* Given entries *
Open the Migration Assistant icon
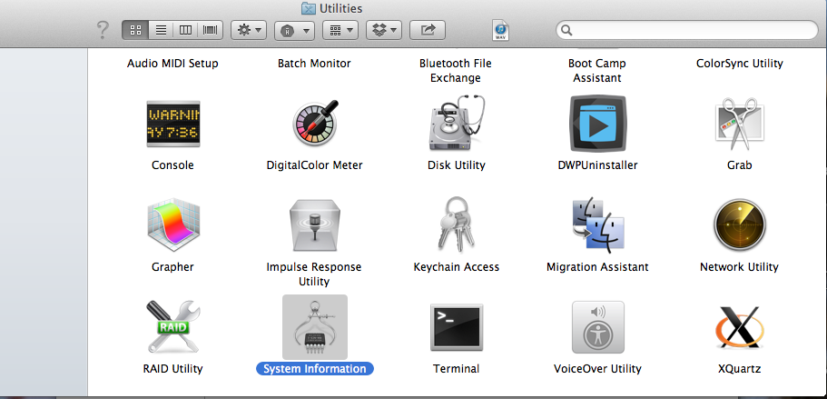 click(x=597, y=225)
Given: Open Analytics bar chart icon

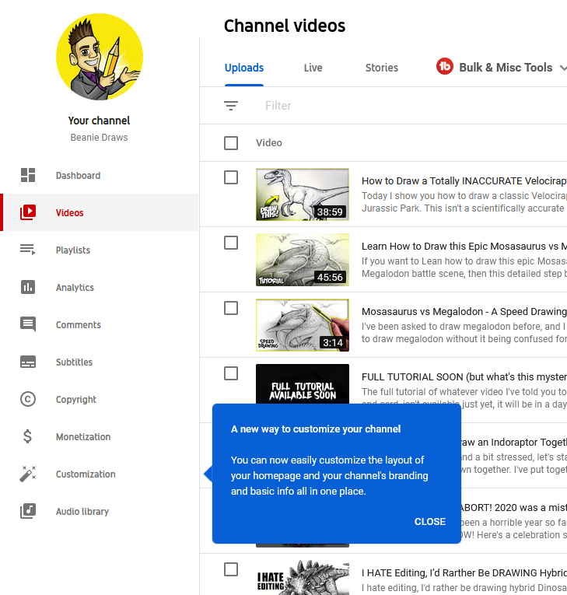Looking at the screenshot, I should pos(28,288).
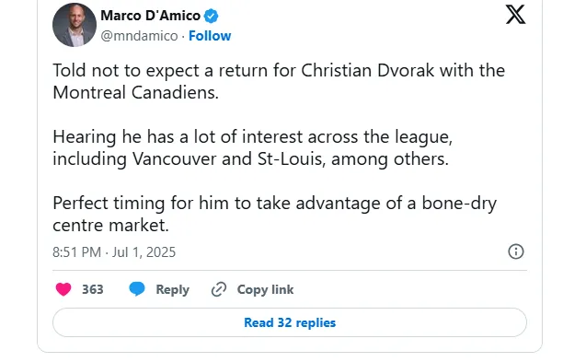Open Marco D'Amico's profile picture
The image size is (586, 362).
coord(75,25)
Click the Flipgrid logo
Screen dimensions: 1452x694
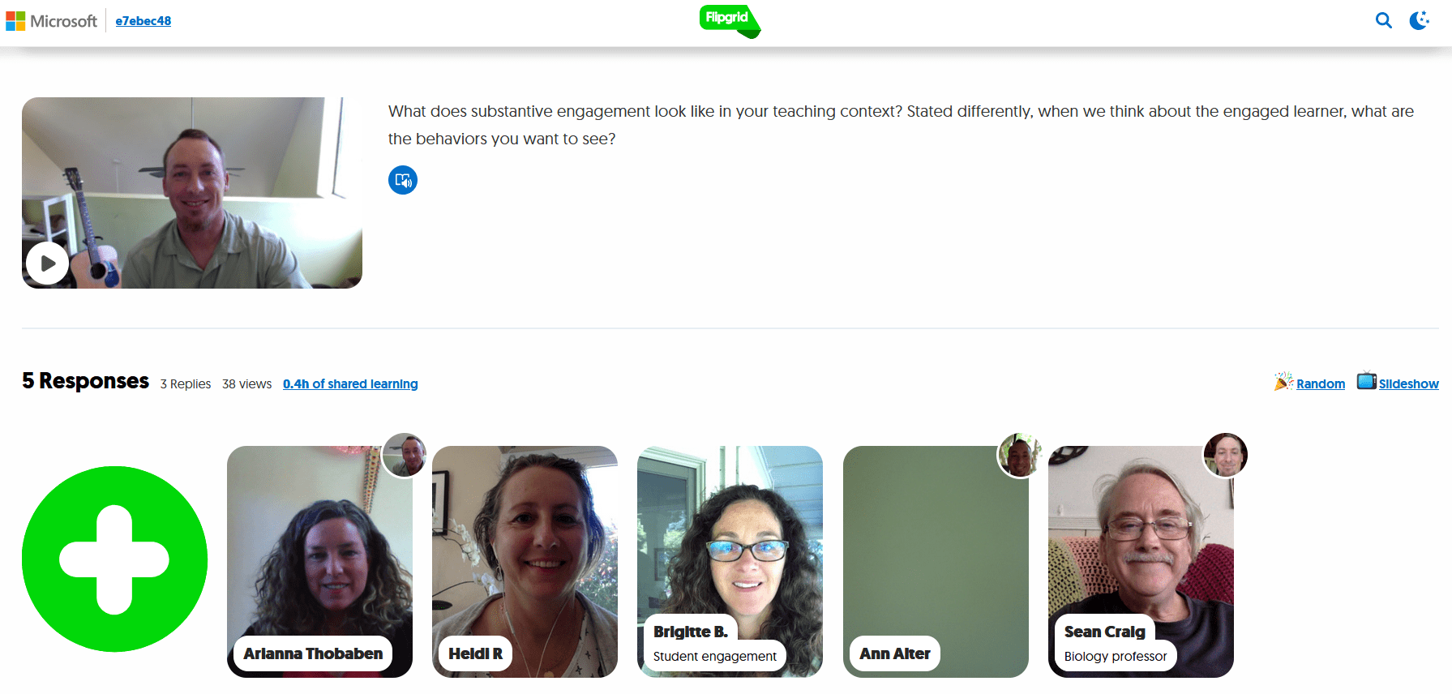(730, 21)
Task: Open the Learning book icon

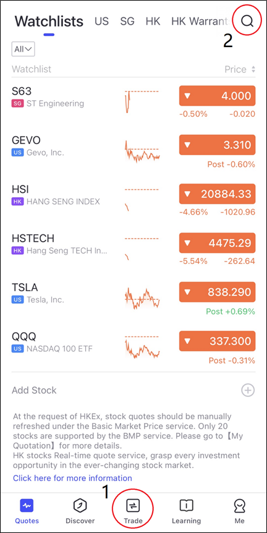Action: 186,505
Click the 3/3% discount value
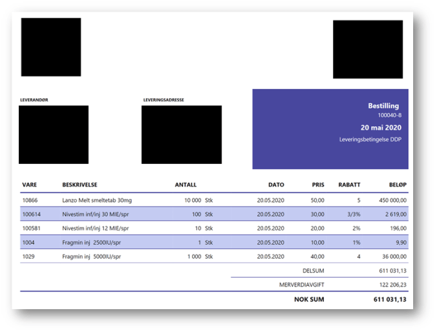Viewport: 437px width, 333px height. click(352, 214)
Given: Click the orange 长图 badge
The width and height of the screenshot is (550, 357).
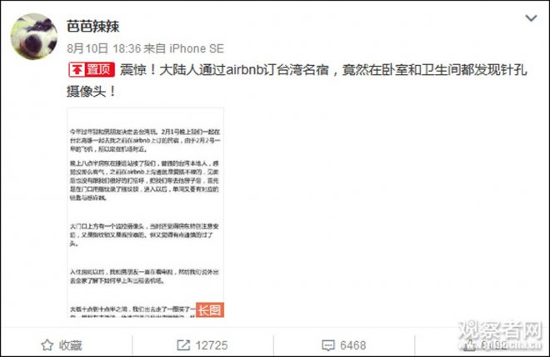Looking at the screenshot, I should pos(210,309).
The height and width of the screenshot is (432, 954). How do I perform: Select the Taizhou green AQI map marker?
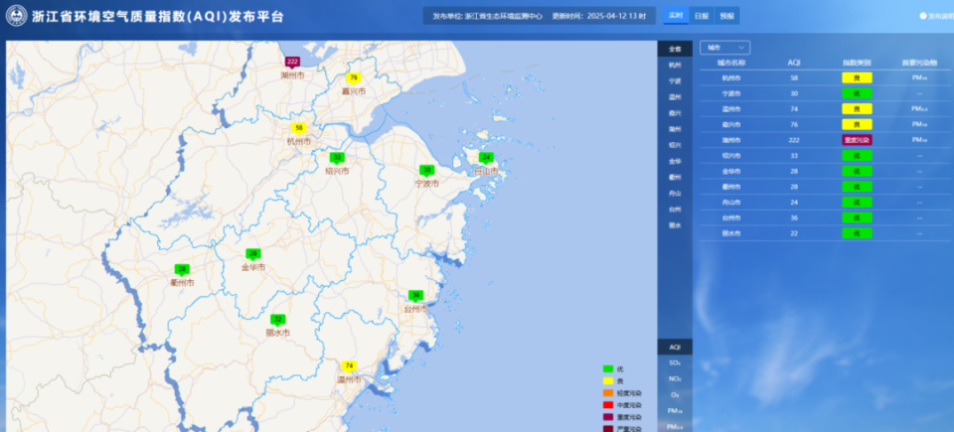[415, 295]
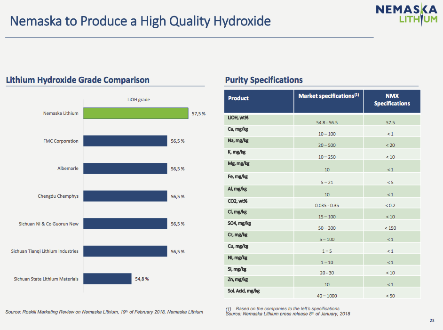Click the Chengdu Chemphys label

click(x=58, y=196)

---

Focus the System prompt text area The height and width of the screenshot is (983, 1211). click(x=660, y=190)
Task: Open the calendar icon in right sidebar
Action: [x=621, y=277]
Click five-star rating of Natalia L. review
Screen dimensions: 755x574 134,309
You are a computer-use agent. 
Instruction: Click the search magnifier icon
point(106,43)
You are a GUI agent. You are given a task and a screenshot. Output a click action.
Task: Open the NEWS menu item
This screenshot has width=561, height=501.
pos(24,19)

* About this exercise *
Work out the number of lines in the entries above that hold the word "agent", giving the number without comment.

* Result *
2